[j-nsp] ATM PIC and congestion

Wed, 30 Oct 2002 17:06:17 -0600

Those of you on the NANOG list may remember seeing from me an inquiry
there a short while back asking if anyone saw congestion at the Chicago
SBC/AADS NAP.

After much hair pulling by myself, my team and vendors, we've finally
figured out a latency problem that ended up being due to the way the
Juniper ATM1 PIC handles high traffic loads.  The following is a summary
of the problem and some information about ATM buffer management that is
not yet available publicly from Juniper (I was told it was OK to share).

We had an M5 with an OC3c at the Chicago SBC/AADS NAP using the Juniper
ATM1 PIC.  We had a high rate of utilization on the entire link, but
traffic on the outbound to the Internet was maxed, with the highest
percentage of outbound traffic going to our primary upstream.  Recently
we begun experiencing latency on the order of hundreds of milliseconds.

At first it looked like a latency problem on multiple PVCs, but
eventually realized it was concentrated on our PVC with the most
outbound traffic.

After checking for latency in the ATM switch network, on the far end and
problems with our own gear, Juniper support determined that it appeared
to be how the ATM interface buffers operate.  So we tweaked those queue
lengths and the latency problem went away.  Now instead we get packet
drops, but that is more normal and we'll handle that in other ways (the
CoS and the ATM2 PIC thread today is very relevant for us as you might
guess).  Below is some information some of you may find useful.  This
information was apparently written by a Juniper escalation engineer and
hasn't made it into any available documentation yet.

  ATM1 PICs contain a transmit buffer pool of 16382 buffers, which 
  are shared by all PVCs currently configured on the PIC.  Even on 
  multi-phy ATM PICs, there is still a single buffer pool shared 
  by all the PHYs.

  By default, the PIC allows PVCs to consume as many buffers as they
  require.  If the sustained traffic rate for a PVC exceeds it's shaped 
  rate, buffers will be consumed.  Eventually, all buffers on the PIC 
  will be used, which will starve other PVC's.  This results in 
  head-of-line blocking.

  The queue-length parameter can be set (on a per-PVC basis) to prevent 
  this situation.  It sets a limit on the number of transmit packets 
  (and ultimately buffers) that can be queued up to a PVC.  New packets 
  that would exceed this limit get dropped (ie: tail-dropping).

  queue-length, configured under the shaping heirarchy, represents the
  maximum number of packets which can be queued for the PVC using the
  global buffers.

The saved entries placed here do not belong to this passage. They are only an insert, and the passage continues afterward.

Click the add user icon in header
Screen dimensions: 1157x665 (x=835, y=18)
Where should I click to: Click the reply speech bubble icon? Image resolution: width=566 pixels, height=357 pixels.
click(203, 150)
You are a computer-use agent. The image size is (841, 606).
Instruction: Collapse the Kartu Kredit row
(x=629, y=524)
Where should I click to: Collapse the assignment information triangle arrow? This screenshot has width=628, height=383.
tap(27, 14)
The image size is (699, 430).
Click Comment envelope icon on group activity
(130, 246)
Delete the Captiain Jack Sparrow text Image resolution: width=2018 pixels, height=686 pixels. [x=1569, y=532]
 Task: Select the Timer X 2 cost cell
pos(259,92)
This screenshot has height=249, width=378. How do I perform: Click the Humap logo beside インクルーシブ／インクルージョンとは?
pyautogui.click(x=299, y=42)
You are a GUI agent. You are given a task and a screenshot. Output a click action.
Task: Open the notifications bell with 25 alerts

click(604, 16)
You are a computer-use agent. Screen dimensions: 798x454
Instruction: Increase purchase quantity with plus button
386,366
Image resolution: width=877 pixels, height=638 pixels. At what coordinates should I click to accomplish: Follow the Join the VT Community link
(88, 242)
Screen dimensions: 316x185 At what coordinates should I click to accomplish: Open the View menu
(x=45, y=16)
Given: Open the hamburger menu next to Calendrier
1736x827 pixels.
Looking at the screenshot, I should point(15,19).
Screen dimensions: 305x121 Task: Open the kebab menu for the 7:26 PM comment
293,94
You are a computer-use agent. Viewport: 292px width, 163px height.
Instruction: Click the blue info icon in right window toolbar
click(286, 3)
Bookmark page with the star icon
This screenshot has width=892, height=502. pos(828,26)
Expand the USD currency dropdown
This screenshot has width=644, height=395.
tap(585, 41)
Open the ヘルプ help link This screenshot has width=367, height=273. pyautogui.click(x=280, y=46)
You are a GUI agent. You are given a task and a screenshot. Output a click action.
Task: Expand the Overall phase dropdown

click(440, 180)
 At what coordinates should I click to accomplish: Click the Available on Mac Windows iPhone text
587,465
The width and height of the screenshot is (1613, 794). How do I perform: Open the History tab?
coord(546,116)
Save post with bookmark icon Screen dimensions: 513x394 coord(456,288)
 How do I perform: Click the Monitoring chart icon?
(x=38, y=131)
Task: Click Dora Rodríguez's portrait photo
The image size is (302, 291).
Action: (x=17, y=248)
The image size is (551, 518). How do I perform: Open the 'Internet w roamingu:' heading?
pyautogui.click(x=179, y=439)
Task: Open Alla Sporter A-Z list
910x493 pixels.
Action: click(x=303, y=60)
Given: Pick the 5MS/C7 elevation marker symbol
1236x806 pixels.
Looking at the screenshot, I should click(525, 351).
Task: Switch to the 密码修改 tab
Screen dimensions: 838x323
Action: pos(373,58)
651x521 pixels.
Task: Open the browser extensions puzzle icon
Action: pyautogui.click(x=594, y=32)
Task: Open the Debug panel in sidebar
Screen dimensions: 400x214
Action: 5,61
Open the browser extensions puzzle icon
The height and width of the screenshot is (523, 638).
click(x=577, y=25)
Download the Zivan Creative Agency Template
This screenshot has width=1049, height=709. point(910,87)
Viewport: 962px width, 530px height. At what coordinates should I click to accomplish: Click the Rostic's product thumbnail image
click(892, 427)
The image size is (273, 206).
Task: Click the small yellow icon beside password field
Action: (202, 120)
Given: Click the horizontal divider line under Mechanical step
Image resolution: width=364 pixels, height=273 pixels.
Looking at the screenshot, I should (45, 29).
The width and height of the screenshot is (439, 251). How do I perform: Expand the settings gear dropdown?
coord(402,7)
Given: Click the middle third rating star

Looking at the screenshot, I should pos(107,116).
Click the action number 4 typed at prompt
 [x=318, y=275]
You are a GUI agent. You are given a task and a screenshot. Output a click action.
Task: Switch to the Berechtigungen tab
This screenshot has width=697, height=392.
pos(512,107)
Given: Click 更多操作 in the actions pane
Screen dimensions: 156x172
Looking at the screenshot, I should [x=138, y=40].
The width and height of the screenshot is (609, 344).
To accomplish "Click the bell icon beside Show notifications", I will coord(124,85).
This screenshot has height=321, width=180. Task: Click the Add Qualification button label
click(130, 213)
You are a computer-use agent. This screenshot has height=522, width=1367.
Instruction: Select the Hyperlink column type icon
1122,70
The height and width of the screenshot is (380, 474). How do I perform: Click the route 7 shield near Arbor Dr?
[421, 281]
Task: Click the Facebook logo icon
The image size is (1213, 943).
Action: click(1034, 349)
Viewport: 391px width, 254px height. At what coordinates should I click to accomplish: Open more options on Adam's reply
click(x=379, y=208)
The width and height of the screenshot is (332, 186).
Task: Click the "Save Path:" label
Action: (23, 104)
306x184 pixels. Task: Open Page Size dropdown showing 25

It should be configured for all PVCs when more than 
  one PVC is configured on an ATM1 PIC. It perfroms two functions. 

  1) It stops head of line blocking occuring since it limits the 
  number of packets and hence buffers that can be consumed by each
  configured PVC.

  2) It sets the maximum lifetime which can be sustained by packets
  over the PVC when traffic has oversubscribed the configured shaping 
  contract.

  The total of all the queue-length settings must not be greater then 
  the total number of packets which can be held in the buffer space 
  available on the PIC.

  The total number of packets which can be held by the buffers is 
  calculated dependent on the MTU setting for the interfaces on the 
  PIC. The MTU used should include all ecapsulation overhead and hence
  is the physical interface MTU. The following formula can be used to 
  calculate the total number of packets the buffer space can hold:

  16,382 / ( Round Up ( MTU / 480 ) )

  For exmaple, with the default MTU settings for ATM1 PIC interfaces, 
  the total for the number of packets which can be held is:

  16,382 / ( Round Up ( 4,482 / 480 ) ) = 1638 packets.

  Thus, when configuring the queue-lengths for each of the PVCs 
  configured on an ATM1 PIC using default MTU settings, they must not 
  total to more then 1638. They can total to less.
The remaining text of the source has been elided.